BEGIN Data for the task

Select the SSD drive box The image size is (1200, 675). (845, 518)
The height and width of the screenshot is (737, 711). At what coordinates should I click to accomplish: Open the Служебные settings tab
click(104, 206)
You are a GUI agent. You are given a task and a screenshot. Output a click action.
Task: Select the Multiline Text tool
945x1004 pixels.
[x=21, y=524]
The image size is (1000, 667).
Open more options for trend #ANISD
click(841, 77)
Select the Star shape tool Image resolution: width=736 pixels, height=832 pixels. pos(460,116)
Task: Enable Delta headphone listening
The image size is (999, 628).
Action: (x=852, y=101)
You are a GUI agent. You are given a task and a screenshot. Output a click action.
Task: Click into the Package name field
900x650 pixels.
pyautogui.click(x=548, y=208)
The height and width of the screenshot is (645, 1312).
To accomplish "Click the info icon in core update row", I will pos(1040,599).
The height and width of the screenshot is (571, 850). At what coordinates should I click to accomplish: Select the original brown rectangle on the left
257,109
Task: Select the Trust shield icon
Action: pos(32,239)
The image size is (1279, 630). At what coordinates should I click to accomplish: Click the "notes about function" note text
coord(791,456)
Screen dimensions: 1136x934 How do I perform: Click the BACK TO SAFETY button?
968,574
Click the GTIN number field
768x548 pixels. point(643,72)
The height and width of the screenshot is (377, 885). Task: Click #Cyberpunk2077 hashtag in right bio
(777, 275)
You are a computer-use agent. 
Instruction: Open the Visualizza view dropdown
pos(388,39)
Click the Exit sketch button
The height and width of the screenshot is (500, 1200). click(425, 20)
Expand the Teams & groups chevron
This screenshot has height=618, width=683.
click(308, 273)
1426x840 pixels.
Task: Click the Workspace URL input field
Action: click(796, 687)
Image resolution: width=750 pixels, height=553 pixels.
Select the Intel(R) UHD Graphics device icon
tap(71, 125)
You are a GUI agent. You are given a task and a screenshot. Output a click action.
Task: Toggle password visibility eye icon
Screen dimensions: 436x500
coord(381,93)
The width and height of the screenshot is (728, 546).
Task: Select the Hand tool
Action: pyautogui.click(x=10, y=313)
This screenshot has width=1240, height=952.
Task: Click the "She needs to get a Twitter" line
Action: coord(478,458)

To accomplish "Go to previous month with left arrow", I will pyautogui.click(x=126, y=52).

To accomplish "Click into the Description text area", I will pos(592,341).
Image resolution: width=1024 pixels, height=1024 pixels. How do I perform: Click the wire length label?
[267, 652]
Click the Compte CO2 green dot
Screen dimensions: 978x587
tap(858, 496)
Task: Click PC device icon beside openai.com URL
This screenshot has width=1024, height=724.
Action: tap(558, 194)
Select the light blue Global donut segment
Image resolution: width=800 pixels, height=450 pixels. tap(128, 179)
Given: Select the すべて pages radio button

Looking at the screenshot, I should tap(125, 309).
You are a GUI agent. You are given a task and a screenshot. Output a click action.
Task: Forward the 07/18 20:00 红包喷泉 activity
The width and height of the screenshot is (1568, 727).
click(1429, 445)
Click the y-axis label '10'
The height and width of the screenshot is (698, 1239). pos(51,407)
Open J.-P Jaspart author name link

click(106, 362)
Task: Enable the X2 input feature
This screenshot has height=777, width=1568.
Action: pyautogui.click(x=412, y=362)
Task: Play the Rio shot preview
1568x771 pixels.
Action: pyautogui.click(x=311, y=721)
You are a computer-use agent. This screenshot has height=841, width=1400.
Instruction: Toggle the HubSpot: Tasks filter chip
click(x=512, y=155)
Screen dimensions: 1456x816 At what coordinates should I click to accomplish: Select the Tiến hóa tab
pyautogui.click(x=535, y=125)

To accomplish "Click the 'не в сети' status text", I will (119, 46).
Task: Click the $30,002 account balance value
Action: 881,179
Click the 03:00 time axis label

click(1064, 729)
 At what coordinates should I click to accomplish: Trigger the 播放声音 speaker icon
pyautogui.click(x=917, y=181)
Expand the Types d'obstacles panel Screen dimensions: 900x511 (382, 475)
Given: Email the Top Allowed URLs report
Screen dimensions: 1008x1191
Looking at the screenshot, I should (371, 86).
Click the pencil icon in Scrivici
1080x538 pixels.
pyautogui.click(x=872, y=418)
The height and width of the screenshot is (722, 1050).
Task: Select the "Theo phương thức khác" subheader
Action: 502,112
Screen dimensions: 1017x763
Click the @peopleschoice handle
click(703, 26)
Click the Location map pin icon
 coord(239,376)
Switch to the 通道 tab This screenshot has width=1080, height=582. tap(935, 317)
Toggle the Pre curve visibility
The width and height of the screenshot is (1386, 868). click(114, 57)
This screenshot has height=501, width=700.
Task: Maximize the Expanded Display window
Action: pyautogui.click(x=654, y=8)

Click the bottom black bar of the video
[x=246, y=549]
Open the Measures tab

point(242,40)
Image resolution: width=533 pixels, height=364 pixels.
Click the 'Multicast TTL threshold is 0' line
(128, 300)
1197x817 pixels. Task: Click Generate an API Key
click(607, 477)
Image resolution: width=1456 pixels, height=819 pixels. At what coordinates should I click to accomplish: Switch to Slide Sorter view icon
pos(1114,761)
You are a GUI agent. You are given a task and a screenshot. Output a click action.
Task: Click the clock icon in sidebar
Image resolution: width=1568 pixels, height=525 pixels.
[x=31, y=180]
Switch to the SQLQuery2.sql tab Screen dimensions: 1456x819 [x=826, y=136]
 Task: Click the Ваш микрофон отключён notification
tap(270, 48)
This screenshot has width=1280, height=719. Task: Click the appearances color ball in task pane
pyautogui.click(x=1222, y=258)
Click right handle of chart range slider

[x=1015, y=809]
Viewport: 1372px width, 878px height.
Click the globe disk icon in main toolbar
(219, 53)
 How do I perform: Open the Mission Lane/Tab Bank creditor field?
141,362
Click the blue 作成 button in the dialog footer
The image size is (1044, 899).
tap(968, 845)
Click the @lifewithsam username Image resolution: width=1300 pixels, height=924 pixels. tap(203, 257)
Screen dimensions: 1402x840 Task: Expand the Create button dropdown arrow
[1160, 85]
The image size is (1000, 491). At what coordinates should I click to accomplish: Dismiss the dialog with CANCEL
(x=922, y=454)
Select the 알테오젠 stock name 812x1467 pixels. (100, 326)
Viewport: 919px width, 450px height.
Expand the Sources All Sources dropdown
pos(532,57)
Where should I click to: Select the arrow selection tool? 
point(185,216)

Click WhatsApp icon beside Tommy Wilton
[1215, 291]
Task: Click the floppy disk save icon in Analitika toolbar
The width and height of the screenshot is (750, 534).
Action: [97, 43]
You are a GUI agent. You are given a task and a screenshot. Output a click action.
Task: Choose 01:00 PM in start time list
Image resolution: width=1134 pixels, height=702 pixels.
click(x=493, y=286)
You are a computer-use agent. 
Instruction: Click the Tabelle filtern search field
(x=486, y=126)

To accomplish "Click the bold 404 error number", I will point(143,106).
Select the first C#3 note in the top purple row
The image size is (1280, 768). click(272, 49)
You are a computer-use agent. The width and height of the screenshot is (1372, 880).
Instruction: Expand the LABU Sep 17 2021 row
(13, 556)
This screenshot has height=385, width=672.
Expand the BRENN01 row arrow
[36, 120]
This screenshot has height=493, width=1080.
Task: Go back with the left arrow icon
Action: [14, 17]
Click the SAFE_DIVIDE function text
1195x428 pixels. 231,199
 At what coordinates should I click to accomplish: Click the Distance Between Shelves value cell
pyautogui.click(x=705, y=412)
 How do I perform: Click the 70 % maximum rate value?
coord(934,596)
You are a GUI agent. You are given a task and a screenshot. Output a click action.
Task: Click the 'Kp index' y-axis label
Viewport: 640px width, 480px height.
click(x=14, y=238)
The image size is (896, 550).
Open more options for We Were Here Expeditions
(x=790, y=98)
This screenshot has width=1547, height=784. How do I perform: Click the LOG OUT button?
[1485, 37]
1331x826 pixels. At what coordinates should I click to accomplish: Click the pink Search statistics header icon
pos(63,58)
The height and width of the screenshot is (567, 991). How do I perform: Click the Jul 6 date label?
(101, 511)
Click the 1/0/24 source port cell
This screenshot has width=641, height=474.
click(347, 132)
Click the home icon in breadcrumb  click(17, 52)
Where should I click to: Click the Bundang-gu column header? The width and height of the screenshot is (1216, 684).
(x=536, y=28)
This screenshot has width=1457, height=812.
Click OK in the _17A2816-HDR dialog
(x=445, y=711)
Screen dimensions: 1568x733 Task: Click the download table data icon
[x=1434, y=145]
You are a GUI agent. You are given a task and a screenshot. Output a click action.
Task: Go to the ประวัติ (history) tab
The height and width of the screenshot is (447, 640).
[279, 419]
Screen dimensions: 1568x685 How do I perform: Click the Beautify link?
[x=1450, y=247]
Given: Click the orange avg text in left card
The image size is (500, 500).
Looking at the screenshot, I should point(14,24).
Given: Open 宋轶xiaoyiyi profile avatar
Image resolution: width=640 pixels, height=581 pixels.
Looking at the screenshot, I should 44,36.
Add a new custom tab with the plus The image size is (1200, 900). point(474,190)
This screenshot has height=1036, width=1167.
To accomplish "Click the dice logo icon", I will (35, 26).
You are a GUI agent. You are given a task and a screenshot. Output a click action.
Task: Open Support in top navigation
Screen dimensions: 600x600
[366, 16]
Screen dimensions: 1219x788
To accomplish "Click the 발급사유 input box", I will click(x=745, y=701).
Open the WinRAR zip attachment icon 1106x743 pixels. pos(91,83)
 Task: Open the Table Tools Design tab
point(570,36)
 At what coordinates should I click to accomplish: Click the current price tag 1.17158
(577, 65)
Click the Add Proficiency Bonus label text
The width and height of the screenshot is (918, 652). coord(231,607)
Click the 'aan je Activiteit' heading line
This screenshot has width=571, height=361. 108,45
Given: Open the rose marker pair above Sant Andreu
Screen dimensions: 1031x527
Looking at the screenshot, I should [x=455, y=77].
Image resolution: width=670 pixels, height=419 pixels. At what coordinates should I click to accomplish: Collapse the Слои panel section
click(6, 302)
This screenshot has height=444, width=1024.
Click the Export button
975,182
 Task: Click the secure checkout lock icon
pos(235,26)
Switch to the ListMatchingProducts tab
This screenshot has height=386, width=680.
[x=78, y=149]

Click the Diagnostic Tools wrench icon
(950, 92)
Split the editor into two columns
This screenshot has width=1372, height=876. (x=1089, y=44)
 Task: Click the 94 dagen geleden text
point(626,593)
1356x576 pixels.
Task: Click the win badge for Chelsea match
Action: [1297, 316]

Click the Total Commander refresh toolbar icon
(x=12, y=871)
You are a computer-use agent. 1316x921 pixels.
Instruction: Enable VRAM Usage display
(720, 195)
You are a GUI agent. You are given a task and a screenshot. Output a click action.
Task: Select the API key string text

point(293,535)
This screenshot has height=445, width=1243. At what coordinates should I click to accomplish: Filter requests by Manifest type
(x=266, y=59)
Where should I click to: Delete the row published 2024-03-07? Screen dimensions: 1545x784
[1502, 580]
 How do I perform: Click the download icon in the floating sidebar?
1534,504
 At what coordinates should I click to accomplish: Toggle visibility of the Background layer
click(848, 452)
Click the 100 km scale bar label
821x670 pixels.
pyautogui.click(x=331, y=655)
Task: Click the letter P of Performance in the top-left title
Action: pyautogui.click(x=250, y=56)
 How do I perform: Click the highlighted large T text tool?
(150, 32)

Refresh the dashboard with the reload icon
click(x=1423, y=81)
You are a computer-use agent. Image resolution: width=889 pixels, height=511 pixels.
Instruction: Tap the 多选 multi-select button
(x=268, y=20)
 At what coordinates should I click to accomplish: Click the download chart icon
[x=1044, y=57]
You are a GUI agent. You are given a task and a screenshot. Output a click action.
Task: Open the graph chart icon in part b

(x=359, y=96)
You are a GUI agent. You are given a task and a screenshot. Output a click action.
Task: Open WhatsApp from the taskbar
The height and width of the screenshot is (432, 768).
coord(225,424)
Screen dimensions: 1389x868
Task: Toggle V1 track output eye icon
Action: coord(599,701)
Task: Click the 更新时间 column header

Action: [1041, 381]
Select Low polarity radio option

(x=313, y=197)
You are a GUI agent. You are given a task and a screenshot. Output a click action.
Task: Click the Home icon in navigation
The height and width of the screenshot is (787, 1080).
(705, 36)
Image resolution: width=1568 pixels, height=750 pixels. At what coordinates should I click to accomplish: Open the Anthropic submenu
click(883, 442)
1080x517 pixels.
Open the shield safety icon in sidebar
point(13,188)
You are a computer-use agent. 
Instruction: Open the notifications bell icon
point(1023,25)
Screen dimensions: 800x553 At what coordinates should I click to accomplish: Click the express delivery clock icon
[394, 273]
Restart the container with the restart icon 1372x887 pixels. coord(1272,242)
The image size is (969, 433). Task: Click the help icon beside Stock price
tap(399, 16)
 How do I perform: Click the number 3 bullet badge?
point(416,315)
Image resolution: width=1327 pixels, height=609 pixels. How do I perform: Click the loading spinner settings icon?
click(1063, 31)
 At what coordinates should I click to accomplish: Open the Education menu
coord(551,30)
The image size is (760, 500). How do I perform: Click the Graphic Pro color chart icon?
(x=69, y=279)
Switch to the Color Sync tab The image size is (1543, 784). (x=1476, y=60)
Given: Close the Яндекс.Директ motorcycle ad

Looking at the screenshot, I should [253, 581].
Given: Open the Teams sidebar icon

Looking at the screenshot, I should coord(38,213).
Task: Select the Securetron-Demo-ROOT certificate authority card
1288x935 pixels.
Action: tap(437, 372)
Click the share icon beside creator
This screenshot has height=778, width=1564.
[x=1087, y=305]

END Data for the task

- [Directive]
List the records starting at the line containing "Task: Enable the X2 input feature" and ending at the line containing "click(x=512, y=155)" as a numbered list, skipping any blank lines.

- [Response]
1. Task: Enable the X2 input feature
2. This screenshot has height=777, width=1568.
3. Action: pyautogui.click(x=412, y=362)
4. Task: Play the Rio shot preview
5. 1568x771 pixels.
6. Action: pyautogui.click(x=311, y=721)
7. You are a computer-use agent. This screenshot has height=841, width=1400.
8. Instruction: Toggle the HubSpot: Tasks filter chip
9. click(x=512, y=155)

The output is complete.